= List of awards and nominations received by Manna =

Manna, was a successful Bangladeshi film actor and producer. In his 24 years career he has acted in more than three hundred films.
He earned numerous accolades in his long career, including 1 National Film Award, 3 Meril Prothom Alo Awards, and 5 Bachsas Awards.

He earned a Bangladesh National Film Award for Best Actor for his role in the film Bir Soinik (2003).

== Rewards and honors ==

- National Film Award

He was nominated for several National Film Awards but won one.

| Years | Film | Category | Results | Sources |
|---|---|---|---|---|
| 1992 | Kosto | Best Actor | Nominated |  |
| 1999 | Ammajan | Best Actor | Nominated |  |
| 2003 | Bir Soinik | Best Actor | Won |  |
| 2004 | Uttarer Khep | Best Actor | Nominated |  |
| 2006 | Kabuliwala | Best Actor | Nominated |  |

- Meril Prothom Alo Award

He was nominated for the Merill-Prothom-alo Award a total of eight times, winning three times.

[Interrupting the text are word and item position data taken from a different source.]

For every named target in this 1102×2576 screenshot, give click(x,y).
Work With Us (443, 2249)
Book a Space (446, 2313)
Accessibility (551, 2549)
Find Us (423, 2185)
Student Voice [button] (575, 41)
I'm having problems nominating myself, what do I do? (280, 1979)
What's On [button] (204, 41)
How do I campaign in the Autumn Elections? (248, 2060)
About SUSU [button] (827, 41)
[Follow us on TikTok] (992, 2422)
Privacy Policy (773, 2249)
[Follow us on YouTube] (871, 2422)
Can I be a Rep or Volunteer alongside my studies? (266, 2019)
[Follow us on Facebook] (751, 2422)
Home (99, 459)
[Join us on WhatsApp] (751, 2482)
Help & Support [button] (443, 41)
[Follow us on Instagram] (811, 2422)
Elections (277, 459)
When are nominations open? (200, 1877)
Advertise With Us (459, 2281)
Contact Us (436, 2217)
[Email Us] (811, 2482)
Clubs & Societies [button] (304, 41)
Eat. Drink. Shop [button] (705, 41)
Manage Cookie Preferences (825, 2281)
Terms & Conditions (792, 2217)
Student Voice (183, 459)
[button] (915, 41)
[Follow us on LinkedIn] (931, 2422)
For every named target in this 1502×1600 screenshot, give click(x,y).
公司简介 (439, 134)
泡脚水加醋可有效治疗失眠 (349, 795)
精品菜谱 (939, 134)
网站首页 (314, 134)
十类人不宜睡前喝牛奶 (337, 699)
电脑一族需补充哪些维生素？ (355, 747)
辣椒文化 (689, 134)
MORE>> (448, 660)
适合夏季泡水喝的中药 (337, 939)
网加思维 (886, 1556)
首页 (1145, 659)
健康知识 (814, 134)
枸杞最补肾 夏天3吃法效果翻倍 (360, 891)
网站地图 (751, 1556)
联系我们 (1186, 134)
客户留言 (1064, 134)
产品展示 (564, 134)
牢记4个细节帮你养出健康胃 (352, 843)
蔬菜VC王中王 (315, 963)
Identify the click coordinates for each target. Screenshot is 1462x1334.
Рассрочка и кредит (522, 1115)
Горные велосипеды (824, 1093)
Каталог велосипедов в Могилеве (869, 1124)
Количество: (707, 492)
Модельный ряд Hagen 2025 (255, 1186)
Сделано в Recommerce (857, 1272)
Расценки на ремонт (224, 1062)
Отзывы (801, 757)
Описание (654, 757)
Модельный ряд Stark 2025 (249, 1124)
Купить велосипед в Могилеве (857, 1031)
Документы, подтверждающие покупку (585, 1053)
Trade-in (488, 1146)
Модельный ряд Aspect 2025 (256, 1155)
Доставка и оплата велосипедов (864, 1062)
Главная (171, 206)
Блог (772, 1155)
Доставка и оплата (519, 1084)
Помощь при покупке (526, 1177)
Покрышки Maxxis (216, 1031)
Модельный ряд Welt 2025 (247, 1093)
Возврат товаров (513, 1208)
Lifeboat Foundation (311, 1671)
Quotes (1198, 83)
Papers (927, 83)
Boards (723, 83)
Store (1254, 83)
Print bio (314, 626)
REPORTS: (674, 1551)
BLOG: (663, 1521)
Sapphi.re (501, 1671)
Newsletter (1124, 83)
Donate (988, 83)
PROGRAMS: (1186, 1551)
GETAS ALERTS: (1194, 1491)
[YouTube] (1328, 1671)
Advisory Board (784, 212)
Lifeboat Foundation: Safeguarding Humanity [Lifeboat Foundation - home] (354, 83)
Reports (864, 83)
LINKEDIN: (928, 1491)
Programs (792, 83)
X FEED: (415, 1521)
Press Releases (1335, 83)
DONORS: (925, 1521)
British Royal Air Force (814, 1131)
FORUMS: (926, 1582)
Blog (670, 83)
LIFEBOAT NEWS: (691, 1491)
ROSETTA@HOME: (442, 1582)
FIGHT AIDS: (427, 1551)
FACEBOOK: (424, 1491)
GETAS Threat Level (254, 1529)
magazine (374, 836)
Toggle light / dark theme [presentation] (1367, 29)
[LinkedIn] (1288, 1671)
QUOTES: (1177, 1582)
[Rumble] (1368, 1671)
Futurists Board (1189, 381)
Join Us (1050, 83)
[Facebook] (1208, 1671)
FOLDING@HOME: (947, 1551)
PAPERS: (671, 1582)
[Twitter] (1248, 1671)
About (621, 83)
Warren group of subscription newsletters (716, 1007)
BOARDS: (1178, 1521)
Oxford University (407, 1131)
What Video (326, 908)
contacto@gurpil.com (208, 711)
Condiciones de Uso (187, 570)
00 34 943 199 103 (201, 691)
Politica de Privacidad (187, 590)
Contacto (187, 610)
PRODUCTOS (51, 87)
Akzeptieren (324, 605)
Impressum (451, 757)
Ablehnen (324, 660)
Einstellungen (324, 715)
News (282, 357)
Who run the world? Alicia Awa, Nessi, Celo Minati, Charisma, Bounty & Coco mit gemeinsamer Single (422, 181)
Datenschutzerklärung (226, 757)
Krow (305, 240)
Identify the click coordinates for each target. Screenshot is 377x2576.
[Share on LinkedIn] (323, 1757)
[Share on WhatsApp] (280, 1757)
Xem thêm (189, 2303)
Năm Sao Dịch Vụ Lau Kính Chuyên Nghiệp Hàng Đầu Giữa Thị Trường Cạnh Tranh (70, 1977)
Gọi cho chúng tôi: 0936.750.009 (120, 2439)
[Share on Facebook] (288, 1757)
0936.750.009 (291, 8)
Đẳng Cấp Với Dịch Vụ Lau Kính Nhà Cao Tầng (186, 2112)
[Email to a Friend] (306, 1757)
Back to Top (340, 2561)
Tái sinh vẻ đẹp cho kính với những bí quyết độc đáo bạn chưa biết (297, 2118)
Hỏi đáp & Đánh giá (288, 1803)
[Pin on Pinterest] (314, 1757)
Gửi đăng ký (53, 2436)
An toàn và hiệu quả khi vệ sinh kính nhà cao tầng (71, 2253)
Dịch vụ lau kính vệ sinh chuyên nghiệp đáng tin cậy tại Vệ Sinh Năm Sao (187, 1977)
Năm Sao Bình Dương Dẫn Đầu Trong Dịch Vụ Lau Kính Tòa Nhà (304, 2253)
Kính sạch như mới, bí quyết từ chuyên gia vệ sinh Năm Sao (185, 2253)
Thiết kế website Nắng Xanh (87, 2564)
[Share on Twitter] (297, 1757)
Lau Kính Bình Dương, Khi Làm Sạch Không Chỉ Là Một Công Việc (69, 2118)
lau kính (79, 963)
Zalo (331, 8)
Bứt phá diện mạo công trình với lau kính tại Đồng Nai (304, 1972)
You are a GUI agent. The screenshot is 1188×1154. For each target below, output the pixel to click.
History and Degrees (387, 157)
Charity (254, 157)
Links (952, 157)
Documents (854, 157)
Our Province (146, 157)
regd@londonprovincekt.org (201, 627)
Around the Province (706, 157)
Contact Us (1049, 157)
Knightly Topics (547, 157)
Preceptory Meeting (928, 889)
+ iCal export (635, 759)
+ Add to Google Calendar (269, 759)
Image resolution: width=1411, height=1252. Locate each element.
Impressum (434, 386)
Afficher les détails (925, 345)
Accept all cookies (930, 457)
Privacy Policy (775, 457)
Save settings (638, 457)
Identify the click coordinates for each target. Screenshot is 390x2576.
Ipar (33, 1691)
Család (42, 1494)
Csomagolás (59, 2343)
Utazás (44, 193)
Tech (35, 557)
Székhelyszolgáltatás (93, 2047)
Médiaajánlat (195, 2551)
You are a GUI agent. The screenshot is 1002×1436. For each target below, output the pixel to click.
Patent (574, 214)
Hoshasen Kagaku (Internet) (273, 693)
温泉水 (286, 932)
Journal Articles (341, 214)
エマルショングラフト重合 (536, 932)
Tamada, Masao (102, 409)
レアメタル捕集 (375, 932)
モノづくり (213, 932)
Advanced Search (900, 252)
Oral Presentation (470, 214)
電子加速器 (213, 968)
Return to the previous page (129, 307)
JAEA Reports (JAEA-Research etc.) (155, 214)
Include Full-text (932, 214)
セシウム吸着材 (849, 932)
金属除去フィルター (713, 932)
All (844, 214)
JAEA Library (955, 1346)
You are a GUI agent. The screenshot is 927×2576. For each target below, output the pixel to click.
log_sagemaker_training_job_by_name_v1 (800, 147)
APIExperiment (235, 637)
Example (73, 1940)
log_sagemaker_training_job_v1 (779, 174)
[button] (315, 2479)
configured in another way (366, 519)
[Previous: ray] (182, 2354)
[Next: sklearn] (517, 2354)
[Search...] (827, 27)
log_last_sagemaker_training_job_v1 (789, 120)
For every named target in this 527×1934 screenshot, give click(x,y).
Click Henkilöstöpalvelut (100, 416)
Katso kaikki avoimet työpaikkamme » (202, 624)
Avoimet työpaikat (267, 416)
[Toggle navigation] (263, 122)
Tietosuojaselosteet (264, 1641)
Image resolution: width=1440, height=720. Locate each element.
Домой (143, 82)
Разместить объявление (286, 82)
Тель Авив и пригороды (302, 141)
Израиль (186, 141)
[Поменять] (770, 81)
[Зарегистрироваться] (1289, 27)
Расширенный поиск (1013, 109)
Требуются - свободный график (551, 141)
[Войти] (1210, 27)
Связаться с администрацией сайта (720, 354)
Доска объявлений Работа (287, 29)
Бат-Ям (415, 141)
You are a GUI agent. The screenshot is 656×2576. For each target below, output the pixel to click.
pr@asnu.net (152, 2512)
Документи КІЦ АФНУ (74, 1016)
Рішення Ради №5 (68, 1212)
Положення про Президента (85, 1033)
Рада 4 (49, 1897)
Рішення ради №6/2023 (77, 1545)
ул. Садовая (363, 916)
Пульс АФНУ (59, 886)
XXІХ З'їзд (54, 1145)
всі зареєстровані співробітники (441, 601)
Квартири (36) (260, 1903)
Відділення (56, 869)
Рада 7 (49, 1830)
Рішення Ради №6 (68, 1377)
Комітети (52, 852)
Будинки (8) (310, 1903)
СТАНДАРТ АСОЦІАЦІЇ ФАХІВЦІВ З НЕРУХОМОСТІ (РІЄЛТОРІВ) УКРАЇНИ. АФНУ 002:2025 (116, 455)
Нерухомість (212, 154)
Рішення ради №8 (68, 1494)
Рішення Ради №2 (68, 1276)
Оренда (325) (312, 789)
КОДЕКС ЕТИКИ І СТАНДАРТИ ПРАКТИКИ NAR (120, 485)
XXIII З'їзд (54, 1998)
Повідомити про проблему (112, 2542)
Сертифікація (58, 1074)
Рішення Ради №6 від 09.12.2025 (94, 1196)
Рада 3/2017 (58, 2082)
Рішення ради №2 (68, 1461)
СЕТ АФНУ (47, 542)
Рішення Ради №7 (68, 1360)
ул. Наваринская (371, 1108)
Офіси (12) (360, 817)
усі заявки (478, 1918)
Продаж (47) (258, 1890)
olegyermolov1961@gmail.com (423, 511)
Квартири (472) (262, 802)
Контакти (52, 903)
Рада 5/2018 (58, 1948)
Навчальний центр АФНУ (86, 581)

| Years | Film | Category | Results | Sources |
|---|---|---|---|---|
| 1999 | Ammajan | Best Actor | Won |  |
| 2000 | Kosto | Best Actor | Won |  |
| 2001 | Abbajan | Best Actor | Nominated |  |
| 2002 | Shami Striri joddo | Best Actor | Nominated |  |
| 2003 | doi bodu ek shami | Best Actor | Nominated |  |
| 2005 | Ami jeil theke bolsi | Best Actor | Nominated |  |
| 2006 | Mayer Morjada | Best Actor | Nominated |  |
| 2006 | MachineMan | Best Actor | Won |  |

- Bachsas Awards

He has been nominated for several Bacchus Awards, four times for Best Actor and one posthumously for his contribution to the film industry.

| Years | Film | Category | Results | Sources |
| 1999 | Ammajan | Best Actor | Won |  |
| 2001 | Abbajan | Best Actor | Won |  |
| 2004 | Uttarer Khep | Best Actor | Won |
| 2006 | Moner Sathe Joddo | Best Actor | Won |  |
| 2006 | Special contribution to the film | Special award | Won |

=== Other awards and honors ===
- Asian Journalist Human Rights and Cultural Foundation
- 'Winner' : AJHRCF Performance Award 2018 (posthumous)

=== Building naming ===
The video editing, color grading and dubbing studio has been renamed "Manna Digital Complex" in the digital system within the Bangladesh Film Development Corporation for his outstanding contribution to the Bangladesh film industry.